__What to work on__:
From the listing below, output the lines between the one with "Click the 8 Jul 2025 review date" and the one with "Task: Click the C: drive capacity bar", including those two, and nothing else. Pictures are not copied.

__The input__:
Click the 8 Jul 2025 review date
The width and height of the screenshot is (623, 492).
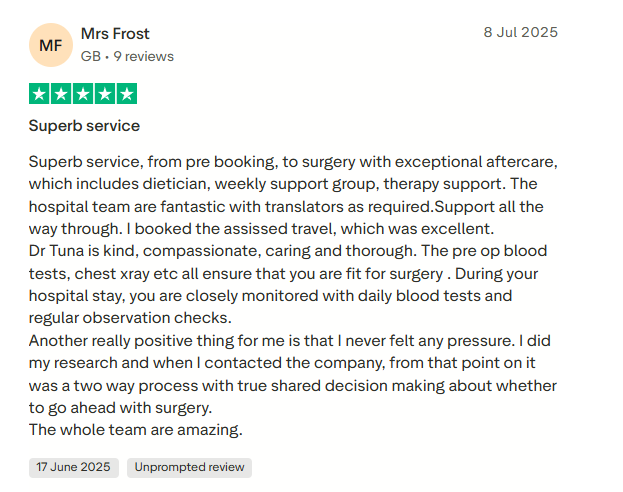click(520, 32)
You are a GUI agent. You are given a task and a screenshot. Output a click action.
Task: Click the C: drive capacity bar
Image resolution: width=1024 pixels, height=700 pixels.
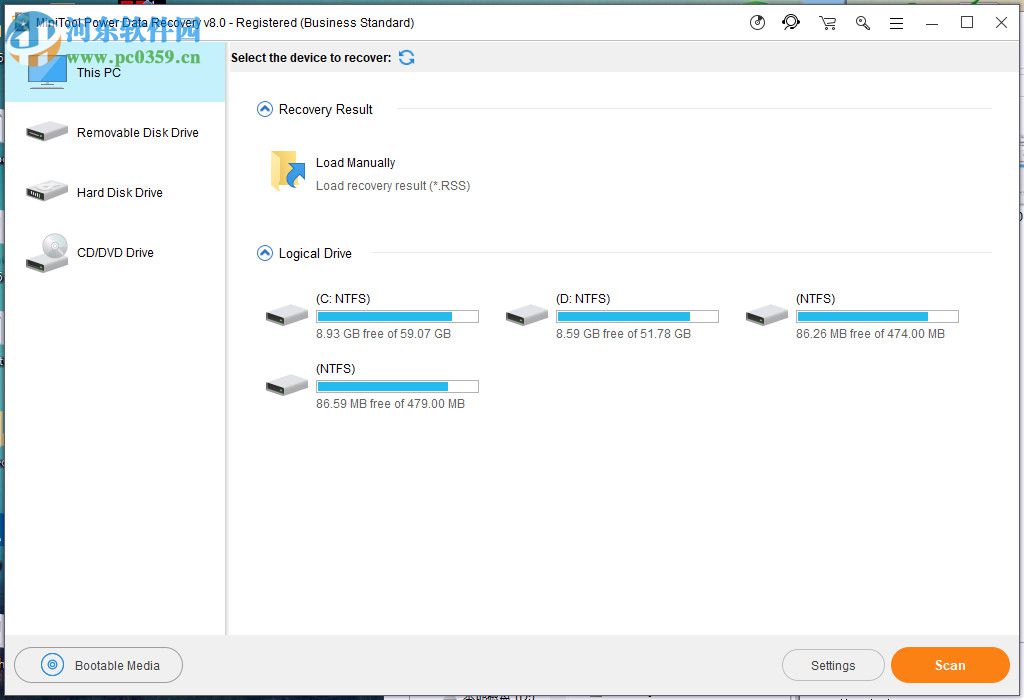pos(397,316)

* * *

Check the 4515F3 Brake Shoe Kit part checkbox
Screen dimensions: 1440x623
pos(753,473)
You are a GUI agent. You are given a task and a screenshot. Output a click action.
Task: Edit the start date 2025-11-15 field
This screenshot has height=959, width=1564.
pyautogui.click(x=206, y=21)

__Finished task__:
Click the 8 Jul 2025 review date
The width and height of the screenshot is (623, 492).
click(520, 32)
You are a GUI agent. You are given a task and a screenshot. Output a click action.
Task: Click the C: drive capacity bar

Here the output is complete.